The sun
going down on Cape Town
was etched in my conscious memory as one of the most beautiful, intrinsic
events that I would ever experience. And when I was off duty, I would go to immerse
myself in the Johannesburg nightlife, entertained by the beauty of the dark
skinned women and the lighter skinned locals. I was still shy at this point and
I needed to find a woman because maybe it would take my sorrows away from where
I was and why I was there. Why was I there anyways? I just followed orders and
took my chances. This could have been anywhere else but I was here.
I met her at 19. She was a brown skinned
woman and she was 19 as well. I didn't really want to have sex at this point. My
mind was on my job and it would take a special woman to get me whatever
"out" meant. We would make out in the vegetable garden for hours and
look into the sky. I was happy. Is this what love feels like? Nothing like the
school nurse or Edna or any other of the women I would meet.

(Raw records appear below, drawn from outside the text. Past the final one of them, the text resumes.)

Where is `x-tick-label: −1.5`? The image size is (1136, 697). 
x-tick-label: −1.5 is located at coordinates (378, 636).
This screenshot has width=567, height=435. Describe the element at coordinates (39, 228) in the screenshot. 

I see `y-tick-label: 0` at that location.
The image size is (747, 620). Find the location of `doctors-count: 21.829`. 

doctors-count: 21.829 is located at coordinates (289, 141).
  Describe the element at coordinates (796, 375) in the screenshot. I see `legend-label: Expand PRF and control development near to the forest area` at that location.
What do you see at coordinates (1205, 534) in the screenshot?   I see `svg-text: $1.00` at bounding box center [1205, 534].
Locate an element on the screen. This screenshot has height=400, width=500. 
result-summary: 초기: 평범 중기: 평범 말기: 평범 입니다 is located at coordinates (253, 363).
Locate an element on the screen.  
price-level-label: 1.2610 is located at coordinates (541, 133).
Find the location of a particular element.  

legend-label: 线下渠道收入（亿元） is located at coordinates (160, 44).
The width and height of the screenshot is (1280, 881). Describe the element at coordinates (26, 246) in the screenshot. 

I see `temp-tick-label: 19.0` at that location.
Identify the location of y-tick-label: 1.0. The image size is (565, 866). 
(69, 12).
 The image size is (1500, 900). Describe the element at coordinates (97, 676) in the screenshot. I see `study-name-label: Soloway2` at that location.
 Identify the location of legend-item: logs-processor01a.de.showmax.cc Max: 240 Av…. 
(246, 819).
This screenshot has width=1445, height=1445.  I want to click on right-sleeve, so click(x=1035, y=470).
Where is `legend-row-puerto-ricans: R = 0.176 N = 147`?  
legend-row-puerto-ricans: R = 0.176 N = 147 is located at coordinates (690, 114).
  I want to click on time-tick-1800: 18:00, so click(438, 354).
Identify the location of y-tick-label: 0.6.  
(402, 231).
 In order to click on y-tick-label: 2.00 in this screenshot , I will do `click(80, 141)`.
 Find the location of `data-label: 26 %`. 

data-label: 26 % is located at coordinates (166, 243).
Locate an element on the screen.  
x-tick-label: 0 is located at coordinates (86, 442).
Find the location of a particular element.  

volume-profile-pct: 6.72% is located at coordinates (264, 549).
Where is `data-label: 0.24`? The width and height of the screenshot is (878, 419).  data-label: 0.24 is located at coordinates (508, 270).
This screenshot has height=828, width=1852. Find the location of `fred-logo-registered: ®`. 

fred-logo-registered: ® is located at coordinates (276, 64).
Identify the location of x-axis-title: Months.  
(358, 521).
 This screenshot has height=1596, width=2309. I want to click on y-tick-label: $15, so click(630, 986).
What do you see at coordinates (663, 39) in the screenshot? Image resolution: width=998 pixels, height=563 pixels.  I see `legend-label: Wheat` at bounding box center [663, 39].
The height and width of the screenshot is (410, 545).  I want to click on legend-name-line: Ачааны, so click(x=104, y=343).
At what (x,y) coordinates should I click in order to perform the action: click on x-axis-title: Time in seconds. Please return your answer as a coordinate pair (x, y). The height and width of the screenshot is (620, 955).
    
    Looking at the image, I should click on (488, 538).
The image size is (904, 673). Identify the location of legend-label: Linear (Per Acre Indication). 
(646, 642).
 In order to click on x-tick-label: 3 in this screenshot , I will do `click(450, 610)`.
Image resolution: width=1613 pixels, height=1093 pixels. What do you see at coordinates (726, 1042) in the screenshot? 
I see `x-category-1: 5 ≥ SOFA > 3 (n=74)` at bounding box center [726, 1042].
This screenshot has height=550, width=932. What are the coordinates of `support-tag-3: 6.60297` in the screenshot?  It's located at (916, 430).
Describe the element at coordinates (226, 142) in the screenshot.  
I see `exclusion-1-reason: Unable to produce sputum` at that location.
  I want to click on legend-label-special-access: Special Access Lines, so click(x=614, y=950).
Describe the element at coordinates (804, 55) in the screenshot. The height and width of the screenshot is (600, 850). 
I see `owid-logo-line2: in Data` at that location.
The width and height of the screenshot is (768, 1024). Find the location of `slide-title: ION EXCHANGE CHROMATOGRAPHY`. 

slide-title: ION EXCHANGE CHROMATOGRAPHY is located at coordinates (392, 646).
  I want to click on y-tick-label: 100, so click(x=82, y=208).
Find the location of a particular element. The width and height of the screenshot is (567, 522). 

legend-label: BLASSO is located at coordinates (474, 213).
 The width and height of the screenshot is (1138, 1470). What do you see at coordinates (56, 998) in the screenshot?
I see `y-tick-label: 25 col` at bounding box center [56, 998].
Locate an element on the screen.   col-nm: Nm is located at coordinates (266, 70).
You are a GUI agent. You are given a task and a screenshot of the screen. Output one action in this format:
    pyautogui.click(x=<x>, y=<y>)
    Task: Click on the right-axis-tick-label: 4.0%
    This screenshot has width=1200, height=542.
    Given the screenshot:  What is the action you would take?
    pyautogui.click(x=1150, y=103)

I fell in love in a vegetable garden, June
7.
She didn't speak English and there were no
words to say, just eye contact and smiles. She'd grab my hand when it started
raining that night and directed me to a sign of the cross and this was the
first time I prayed with someone other than my mother. She closed her eyes and
I closed mine and we disappeared into an entity and I broke out laughing uncontrollably
and she smiled, with all her pearly white teeth and we were coming. I wanted
her, but I had to think of why I was there in the first place, and it was to
guard the High Commission of Canada.
We kissed, with no tongue, and I pecked at
her cheeks and all we did was laugh. I couldn't speak to her and she couldn't
speak to me but it was love. And I knew it would end and she disappeared into a
crowd in Johannesburg and I never saw her again.
Love.
I didn't want to go to work the next day.
Not able to sleep, I got out of bed at 04:00 and just prayed. I prayed for her
and I prayed for me and I prayed for love. I prayed for love. Her love. My
love. And the love of the one who knows. My love. And I prayed for an hour. An
eternity of prayer and love. One love. My love.